### MATERIALS PROVIDED:
----
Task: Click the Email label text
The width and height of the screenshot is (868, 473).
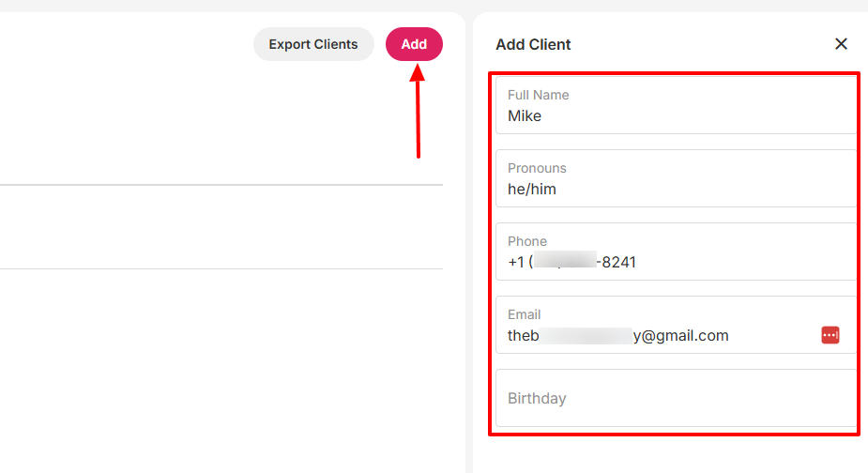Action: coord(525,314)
----
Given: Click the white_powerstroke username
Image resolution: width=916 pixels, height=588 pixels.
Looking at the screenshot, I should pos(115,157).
----
### WHAT YOU NEED TO DO:
Working from the listing, state how many lines include "Click". The reply must be that number alone.

### REPLY TO THE EXERCISE:
2